_Exercise details_
Nothing should be omitted: restate the full listing word for word.

_Material for this task_
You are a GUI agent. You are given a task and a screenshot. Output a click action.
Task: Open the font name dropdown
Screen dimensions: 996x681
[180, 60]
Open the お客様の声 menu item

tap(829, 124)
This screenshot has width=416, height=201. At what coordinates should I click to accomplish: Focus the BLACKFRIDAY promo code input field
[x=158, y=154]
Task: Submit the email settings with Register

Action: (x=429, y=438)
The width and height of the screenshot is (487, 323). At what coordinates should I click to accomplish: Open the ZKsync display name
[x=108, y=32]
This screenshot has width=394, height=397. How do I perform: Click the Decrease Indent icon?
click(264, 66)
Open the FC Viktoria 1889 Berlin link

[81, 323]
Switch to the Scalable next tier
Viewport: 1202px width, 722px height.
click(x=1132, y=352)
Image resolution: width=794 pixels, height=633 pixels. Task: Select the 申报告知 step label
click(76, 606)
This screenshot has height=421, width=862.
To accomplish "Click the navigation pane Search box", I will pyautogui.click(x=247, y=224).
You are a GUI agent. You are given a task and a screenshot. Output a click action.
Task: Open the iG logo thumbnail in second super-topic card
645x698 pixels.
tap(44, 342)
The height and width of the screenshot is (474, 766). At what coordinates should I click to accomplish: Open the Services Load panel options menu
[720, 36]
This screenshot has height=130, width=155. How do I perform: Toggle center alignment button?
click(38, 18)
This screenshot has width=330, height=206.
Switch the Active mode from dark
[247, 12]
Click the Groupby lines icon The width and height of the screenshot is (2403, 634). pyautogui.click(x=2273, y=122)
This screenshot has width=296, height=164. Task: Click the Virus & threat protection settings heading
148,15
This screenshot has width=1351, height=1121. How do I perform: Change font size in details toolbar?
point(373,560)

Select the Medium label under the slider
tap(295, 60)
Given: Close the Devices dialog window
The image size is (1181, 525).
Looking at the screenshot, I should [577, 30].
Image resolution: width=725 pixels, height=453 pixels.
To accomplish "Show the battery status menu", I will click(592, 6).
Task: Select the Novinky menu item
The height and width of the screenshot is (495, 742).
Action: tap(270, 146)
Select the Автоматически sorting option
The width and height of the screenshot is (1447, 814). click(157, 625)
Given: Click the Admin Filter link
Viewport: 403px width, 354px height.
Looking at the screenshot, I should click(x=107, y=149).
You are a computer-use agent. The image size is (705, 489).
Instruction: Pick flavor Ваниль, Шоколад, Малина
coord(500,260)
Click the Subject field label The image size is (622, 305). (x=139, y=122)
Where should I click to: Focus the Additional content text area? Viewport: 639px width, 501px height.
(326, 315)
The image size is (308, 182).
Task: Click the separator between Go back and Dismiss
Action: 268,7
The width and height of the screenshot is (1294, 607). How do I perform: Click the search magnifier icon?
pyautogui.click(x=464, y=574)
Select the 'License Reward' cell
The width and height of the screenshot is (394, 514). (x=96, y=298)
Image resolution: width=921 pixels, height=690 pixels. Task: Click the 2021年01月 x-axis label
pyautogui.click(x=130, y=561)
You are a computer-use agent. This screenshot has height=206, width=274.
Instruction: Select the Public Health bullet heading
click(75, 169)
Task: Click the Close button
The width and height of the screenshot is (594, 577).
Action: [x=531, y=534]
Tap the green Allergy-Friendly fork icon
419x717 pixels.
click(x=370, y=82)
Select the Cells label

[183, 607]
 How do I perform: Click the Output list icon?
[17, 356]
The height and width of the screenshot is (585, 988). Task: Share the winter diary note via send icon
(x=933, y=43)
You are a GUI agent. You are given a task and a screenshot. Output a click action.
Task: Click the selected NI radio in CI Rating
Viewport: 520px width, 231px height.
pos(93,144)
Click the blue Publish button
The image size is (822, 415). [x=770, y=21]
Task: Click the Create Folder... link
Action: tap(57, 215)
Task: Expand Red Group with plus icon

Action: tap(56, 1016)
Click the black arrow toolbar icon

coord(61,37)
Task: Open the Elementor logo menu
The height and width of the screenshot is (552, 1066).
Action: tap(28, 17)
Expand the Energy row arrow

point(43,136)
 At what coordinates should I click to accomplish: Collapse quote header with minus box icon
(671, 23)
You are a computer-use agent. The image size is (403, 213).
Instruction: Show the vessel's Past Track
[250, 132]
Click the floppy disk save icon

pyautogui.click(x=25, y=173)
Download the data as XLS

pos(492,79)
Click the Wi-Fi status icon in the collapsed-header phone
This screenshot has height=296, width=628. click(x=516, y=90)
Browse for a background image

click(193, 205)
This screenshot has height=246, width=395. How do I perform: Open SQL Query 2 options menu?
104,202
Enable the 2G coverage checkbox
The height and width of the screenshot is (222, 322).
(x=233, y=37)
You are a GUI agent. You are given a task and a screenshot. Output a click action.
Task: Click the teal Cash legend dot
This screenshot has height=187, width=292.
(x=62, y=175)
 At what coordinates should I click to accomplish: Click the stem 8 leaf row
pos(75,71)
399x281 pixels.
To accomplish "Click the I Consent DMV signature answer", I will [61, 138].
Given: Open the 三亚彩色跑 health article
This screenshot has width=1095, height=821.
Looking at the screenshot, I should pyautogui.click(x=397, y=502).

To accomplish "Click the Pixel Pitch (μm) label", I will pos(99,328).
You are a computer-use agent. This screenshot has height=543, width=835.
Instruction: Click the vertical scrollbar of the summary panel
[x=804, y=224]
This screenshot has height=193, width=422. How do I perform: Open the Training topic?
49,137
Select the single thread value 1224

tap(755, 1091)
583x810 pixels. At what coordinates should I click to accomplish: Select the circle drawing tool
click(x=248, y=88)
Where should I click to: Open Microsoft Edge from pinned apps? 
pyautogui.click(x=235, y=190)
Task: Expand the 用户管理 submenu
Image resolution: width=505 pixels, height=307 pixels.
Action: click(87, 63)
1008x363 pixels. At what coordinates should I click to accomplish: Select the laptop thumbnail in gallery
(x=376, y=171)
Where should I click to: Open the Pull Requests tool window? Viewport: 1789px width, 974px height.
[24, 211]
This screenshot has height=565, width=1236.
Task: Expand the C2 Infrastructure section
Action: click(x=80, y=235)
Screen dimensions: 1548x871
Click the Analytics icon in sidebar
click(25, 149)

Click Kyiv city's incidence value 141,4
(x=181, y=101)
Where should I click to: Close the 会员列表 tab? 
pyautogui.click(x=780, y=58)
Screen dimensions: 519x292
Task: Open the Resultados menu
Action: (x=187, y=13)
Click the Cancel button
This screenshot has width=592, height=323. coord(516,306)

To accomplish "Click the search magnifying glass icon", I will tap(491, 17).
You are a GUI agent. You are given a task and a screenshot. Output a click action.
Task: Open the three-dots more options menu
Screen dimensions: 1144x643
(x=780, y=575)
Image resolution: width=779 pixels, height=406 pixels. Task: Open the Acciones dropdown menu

_Response to the exercise_
You are a GUI agent. You are given a task and a screenshot. Output a click action.
Task: Open the font name dropdown
Screen dimensions: 996x681
[180, 60]
Open the お客様の声 menu item

tap(829, 124)
This screenshot has width=416, height=201. At what coordinates should I click to accomplish: Focus the BLACKFRIDAY promo code input field
[x=158, y=154]
Task: Submit the email settings with Register

Action: (x=429, y=438)
The width and height of the screenshot is (487, 323). At what coordinates should I click to accomplish: Open the ZKsync display name
[x=108, y=32]
This screenshot has width=394, height=397. How do I perform: Click the Decrease Indent icon?
click(264, 66)
Open the FC Viktoria 1889 Berlin link

[81, 323]
Switch to the Scalable next tier
Viewport: 1202px width, 722px height.
click(x=1132, y=352)
Image resolution: width=794 pixels, height=633 pixels. Task: Select the 申报告知 step label
click(76, 606)
This screenshot has height=421, width=862.
To accomplish "Click the navigation pane Search box", I will pyautogui.click(x=247, y=224).
You are a GUI agent. You are given a task and a screenshot. Output a click action.
Task: Open the iG logo thumbnail in second super-topic card
645x698 pixels.
tap(44, 342)
The height and width of the screenshot is (474, 766). At what coordinates should I click to accomplish: Open the Services Load panel options menu
[720, 36]
This screenshot has height=130, width=155. How do I perform: Toggle center alignment button?
click(38, 18)
This screenshot has width=330, height=206.
Switch the Active mode from dark
[247, 12]
Click the Groupby lines icon The width and height of the screenshot is (2403, 634). pyautogui.click(x=2273, y=122)
This screenshot has width=296, height=164. Task: Click the Virus & threat protection settings heading
148,15
This screenshot has width=1351, height=1121. How do I perform: Change font size in details toolbar?
point(373,560)

Select the Medium label under the slider
tap(295, 60)
Given: Close the Devices dialog window
The image size is (1181, 525).
Looking at the screenshot, I should [577, 30].
Image resolution: width=725 pixels, height=453 pixels.
To accomplish "Show the battery status menu", I will click(592, 6).
Task: Select the Novinky menu item
The height and width of the screenshot is (495, 742).
Action: tap(270, 146)
Select the Автоматически sorting option
The width and height of the screenshot is (1447, 814). click(157, 625)
Given: Click the Admin Filter link
Viewport: 403px width, 354px height.
Looking at the screenshot, I should click(x=107, y=149).
You are a computer-use agent. The image size is (705, 489).
Instruction: Pick flavor Ваниль, Шоколад, Малина
coord(500,260)
Click the Subject field label The image size is (622, 305). (x=139, y=122)
Where should I click to: Focus the Additional content text area? Viewport: 639px width, 501px height.
(326, 315)
The image size is (308, 182).
Task: Click the separator between Go back and Dismiss
Action: 268,7
The width and height of the screenshot is (1294, 607). How do I perform: Click the search magnifier icon?
pyautogui.click(x=464, y=574)
Select the 'License Reward' cell
The width and height of the screenshot is (394, 514). (x=96, y=298)
Image resolution: width=921 pixels, height=690 pixels. Task: Click the 2021年01月 x-axis label
pyautogui.click(x=130, y=561)
You are a computer-use agent. This screenshot has height=206, width=274.
Instruction: Select the Public Health bullet heading
click(75, 169)
Task: Click the Close button
The width and height of the screenshot is (594, 577).
Action: [x=531, y=534]
Tap the green Allergy-Friendly fork icon
419x717 pixels.
click(x=370, y=82)
Select the Cells label

[183, 607]
 How do I perform: Click the Output list icon?
[17, 356]
The height and width of the screenshot is (585, 988). Task: Share the winter diary note via send icon
(x=933, y=43)
You are a GUI agent. You are given a task and a screenshot. Output a click action.
Task: Click the selected NI radio in CI Rating
Viewport: 520px width, 231px height.
pos(93,144)
Click the blue Publish button
The image size is (822, 415). [x=770, y=21]
Task: Click the Create Folder... link
Action: tap(57, 215)
Task: Expand Red Group with plus icon

Action: tap(56, 1016)
Click the black arrow toolbar icon

coord(61,37)
Task: Open the Elementor logo menu
The height and width of the screenshot is (552, 1066).
Action: tap(28, 17)
Expand the Energy row arrow

point(43,136)
 At what coordinates should I click to accomplish: Collapse quote header with minus box icon
(671, 23)
You are a computer-use agent. The image size is (403, 213).
Instruction: Show the vessel's Past Track
[250, 132]
Click the floppy disk save icon

pyautogui.click(x=25, y=173)
Download the data as XLS

pos(492,79)
Click the Wi-Fi status icon in the collapsed-header phone
This screenshot has height=296, width=628. click(x=516, y=90)
Browse for a background image

click(193, 205)
This screenshot has height=246, width=395. How do I perform: Open SQL Query 2 options menu?
104,202
Enable the 2G coverage checkbox
The height and width of the screenshot is (222, 322).
(x=233, y=37)
You are a GUI agent. You are given a task and a screenshot. Output a click action.
Task: Click the teal Cash legend dot
This screenshot has height=187, width=292.
(x=62, y=175)
 At what coordinates should I click to accomplish: Click the stem 8 leaf row
pos(75,71)
399x281 pixels.
To accomplish "Click the I Consent DMV signature answer", I will [61, 138].
Given: Open the 三亚彩色跑 health article
This screenshot has width=1095, height=821.
Looking at the screenshot, I should pyautogui.click(x=397, y=502).

To accomplish "Click the Pixel Pitch (μm) label", I will pos(99,328).
You are a computer-use agent. This screenshot has height=543, width=835.
Instruction: Click the vertical scrollbar of the summary panel
[x=804, y=224]
This screenshot has height=193, width=422. How do I perform: Open the Training topic?
49,137
Select the single thread value 1224

tap(755, 1091)
583x810 pixels. At what coordinates should I click to accomplish: Select the circle drawing tool
click(x=248, y=88)
Where should I click to: Open Microsoft Edge from pinned apps? 
pyautogui.click(x=235, y=190)
Task: Expand the 用户管理 submenu
Image resolution: width=505 pixels, height=307 pixels.
Action: click(87, 63)
1008x363 pixels. At what coordinates should I click to accomplish: Select the laptop thumbnail in gallery
(x=376, y=171)
Where should I click to: Open the Pull Requests tool window? Viewport: 1789px width, 974px height.
[24, 211]
This screenshot has height=565, width=1236.
Task: Expand the C2 Infrastructure section
Action: click(x=80, y=235)
Screen dimensions: 1548x871
Click the Analytics icon in sidebar
click(25, 149)

Click Kyiv city's incidence value 141,4
(x=181, y=101)
Where should I click to: Close the 会员列表 tab? 
pyautogui.click(x=780, y=58)
Screen dimensions: 519x292
Task: Open the Resultados menu
Action: (x=187, y=13)
Click the Cancel button
This screenshot has width=592, height=323. coord(516,306)

To accomplish "Click the search magnifying glass icon", I will tap(491, 17).
You are a GUI agent. You are given a task and a screenshot. Output a click action.
Task: Open the three-dots more options menu
Screen dimensions: 1144x643
(x=780, y=575)
Image resolution: width=779 pixels, height=406 pixels. Task: Open the Acciones dropdown menu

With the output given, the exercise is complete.